Every line between the top of the data below and the line with "Given: Click the APCu check mark icon", both ends included, must be retyped exactly.

▬▬▬▬▬▬

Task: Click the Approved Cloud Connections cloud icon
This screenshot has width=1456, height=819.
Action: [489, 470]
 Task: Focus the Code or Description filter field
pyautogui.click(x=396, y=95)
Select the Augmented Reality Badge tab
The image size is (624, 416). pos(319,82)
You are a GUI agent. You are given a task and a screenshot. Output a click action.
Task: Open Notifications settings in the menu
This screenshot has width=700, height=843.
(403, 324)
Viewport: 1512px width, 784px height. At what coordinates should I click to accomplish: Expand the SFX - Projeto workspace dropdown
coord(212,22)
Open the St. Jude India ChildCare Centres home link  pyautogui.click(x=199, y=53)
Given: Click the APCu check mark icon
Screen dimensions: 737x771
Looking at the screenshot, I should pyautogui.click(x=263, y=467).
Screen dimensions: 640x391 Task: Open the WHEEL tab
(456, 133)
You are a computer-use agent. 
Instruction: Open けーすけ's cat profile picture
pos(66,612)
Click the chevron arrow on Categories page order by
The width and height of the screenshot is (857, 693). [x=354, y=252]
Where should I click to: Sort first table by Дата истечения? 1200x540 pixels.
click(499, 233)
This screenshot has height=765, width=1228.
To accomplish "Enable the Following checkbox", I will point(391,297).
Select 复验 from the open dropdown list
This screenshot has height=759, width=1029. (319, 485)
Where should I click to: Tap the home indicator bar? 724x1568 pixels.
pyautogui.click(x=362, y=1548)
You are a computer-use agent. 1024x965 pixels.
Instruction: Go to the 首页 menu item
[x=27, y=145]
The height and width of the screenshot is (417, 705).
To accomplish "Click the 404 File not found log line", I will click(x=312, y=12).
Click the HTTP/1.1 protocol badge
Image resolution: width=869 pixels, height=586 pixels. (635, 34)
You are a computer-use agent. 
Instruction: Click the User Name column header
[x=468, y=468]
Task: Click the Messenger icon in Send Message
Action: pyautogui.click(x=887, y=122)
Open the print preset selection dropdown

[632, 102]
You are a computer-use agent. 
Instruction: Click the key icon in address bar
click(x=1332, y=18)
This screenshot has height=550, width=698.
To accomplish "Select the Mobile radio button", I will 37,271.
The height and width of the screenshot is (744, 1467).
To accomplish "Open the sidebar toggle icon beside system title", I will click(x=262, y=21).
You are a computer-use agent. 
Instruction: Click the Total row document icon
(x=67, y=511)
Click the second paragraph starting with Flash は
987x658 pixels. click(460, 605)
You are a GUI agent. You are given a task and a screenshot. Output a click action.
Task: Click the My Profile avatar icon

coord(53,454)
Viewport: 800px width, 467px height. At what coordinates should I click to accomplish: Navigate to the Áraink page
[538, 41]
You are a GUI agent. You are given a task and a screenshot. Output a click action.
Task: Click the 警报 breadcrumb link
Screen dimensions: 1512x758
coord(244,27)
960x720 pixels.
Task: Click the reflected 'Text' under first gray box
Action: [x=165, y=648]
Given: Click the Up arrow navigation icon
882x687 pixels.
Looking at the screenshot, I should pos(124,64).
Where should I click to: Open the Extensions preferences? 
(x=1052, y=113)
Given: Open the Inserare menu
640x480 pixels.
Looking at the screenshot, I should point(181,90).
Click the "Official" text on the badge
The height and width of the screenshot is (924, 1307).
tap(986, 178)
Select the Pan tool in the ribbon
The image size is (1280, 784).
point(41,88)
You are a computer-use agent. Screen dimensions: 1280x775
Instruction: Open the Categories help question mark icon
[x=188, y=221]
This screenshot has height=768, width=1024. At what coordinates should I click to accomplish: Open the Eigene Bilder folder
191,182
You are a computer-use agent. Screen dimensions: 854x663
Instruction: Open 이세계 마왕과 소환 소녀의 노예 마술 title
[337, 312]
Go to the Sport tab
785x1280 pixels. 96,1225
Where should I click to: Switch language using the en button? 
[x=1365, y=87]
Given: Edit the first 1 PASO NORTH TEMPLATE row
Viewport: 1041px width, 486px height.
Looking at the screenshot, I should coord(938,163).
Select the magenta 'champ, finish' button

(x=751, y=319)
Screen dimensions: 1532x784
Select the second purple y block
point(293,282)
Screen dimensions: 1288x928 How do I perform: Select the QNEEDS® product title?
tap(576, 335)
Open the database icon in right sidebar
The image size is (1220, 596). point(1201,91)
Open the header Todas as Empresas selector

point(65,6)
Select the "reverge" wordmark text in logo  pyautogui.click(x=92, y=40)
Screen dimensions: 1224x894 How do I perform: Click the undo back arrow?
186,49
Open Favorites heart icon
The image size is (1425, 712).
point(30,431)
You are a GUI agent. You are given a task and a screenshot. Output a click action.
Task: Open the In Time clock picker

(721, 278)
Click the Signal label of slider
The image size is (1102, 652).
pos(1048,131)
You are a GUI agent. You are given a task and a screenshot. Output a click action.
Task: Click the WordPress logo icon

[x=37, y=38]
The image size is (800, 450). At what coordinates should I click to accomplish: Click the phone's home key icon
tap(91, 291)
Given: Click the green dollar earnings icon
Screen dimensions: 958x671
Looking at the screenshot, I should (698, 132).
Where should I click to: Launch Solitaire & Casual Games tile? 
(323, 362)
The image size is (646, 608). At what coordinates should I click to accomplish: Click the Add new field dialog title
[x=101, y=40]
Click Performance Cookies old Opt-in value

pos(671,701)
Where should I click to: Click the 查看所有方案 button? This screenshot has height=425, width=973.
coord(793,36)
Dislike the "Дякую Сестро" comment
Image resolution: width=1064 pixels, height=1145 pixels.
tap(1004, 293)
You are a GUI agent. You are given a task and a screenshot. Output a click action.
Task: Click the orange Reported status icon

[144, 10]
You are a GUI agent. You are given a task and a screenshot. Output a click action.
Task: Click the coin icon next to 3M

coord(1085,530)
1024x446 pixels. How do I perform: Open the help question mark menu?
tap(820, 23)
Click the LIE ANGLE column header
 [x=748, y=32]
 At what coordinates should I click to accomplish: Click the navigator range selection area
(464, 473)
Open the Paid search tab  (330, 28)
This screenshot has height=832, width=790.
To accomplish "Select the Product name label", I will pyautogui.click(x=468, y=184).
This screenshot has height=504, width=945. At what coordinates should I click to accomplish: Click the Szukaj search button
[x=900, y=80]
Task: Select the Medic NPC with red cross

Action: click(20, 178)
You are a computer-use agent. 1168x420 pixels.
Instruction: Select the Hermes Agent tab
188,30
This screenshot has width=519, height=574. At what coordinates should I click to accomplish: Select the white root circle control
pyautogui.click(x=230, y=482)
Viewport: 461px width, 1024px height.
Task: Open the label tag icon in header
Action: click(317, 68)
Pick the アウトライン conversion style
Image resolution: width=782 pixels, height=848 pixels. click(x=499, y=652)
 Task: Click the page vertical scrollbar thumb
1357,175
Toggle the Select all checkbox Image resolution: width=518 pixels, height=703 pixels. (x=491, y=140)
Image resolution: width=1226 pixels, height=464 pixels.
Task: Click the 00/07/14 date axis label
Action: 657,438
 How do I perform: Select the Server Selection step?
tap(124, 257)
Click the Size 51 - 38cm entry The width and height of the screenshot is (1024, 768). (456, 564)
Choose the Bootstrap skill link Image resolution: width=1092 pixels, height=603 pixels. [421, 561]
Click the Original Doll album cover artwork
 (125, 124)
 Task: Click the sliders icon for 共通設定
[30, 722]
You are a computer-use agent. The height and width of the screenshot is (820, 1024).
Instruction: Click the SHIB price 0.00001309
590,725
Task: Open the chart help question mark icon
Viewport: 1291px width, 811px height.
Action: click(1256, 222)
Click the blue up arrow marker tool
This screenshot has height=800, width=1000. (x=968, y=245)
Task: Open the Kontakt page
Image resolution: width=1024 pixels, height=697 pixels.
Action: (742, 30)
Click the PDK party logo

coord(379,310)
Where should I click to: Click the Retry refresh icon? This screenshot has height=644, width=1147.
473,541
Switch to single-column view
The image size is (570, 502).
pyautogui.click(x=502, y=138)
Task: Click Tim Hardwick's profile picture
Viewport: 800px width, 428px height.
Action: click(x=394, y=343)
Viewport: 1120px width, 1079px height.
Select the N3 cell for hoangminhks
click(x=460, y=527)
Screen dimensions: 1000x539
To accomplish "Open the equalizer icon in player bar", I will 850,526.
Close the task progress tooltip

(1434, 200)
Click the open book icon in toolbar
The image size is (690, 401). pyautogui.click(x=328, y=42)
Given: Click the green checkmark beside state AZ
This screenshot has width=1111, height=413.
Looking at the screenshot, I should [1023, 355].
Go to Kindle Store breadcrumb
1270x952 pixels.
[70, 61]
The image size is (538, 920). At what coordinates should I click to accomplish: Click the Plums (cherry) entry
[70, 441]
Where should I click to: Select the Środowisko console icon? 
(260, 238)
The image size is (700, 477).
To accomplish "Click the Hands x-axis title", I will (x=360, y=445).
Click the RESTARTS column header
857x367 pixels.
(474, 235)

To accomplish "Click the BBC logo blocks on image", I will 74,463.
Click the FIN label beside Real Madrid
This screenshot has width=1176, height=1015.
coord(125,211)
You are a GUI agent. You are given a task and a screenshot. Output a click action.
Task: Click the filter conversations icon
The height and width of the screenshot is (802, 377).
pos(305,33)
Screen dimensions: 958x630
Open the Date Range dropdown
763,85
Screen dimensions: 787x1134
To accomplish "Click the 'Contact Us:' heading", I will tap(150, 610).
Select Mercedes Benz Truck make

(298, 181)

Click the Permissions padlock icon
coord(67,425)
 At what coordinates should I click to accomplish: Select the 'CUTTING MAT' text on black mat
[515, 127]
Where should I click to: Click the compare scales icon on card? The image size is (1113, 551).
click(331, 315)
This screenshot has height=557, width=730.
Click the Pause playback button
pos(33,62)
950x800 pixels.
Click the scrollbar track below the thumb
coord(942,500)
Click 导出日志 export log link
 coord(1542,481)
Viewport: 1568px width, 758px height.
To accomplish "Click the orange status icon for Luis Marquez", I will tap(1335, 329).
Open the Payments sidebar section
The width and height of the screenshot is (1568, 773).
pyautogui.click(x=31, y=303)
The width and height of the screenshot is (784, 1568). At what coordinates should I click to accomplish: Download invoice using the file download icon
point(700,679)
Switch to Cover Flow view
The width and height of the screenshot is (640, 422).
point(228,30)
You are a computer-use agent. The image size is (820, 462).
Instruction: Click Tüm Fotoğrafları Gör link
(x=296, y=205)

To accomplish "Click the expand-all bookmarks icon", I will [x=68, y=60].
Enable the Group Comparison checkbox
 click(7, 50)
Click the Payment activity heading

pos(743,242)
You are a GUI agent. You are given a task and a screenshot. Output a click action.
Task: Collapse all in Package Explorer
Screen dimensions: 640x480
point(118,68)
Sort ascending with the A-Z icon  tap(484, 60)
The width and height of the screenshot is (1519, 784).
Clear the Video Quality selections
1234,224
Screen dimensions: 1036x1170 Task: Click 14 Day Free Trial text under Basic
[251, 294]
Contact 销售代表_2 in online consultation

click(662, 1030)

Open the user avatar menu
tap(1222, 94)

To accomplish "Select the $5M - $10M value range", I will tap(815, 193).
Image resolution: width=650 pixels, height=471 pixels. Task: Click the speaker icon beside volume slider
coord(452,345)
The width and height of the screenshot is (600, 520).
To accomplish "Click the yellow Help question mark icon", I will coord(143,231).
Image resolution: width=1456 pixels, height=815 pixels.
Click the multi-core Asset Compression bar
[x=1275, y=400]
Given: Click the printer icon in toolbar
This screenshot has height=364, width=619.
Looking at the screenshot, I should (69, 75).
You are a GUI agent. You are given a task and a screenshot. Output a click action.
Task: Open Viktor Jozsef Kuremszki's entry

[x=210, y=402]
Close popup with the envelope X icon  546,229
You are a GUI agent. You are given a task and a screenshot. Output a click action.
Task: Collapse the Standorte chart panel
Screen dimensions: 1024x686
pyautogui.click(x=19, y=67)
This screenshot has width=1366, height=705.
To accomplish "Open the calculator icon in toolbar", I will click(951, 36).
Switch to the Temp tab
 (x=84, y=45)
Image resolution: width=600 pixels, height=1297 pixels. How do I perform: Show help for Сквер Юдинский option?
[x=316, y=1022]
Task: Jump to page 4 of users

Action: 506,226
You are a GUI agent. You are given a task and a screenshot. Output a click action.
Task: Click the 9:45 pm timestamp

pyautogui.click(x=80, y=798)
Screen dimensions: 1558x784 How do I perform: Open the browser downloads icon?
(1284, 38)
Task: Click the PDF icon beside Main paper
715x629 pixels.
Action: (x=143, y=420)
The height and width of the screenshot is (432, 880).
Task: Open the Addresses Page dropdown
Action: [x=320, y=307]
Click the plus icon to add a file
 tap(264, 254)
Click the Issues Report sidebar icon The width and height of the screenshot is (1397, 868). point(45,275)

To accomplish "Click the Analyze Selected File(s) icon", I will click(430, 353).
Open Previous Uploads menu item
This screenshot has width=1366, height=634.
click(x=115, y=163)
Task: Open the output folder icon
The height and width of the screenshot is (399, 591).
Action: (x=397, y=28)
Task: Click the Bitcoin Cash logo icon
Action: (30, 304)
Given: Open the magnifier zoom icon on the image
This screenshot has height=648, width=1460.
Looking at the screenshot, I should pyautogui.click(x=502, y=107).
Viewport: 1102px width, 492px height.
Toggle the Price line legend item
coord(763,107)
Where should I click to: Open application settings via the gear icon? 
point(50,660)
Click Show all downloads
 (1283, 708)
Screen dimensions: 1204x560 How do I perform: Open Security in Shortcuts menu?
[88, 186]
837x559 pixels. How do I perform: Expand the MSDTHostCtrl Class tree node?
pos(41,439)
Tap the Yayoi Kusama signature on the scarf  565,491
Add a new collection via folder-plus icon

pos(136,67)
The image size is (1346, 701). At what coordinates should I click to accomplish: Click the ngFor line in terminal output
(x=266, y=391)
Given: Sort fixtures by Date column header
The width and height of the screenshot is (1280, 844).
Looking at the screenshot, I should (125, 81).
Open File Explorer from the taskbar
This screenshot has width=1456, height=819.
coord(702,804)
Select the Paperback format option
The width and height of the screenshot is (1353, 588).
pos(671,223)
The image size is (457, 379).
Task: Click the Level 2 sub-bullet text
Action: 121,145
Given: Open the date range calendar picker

▬▬▬▬▬▬

#### SOLUTION BELOW:
Task: Click the Approved Cloud Connections cloud icon
This screenshot has width=1456, height=819.
Action: [489, 470]
 Task: Focus the Code or Description filter field
pyautogui.click(x=396, y=95)
Select the Augmented Reality Badge tab
The image size is (624, 416). pos(319,82)
You are a GUI agent. You are given a task and a screenshot. Output a click action.
Task: Open Notifications settings in the menu
This screenshot has width=700, height=843.
(403, 324)
Viewport: 1512px width, 784px height. At what coordinates should I click to accomplish: Expand the SFX - Projeto workspace dropdown
coord(212,22)
Open the St. Jude India ChildCare Centres home link  pyautogui.click(x=199, y=53)
Given: Click the APCu check mark icon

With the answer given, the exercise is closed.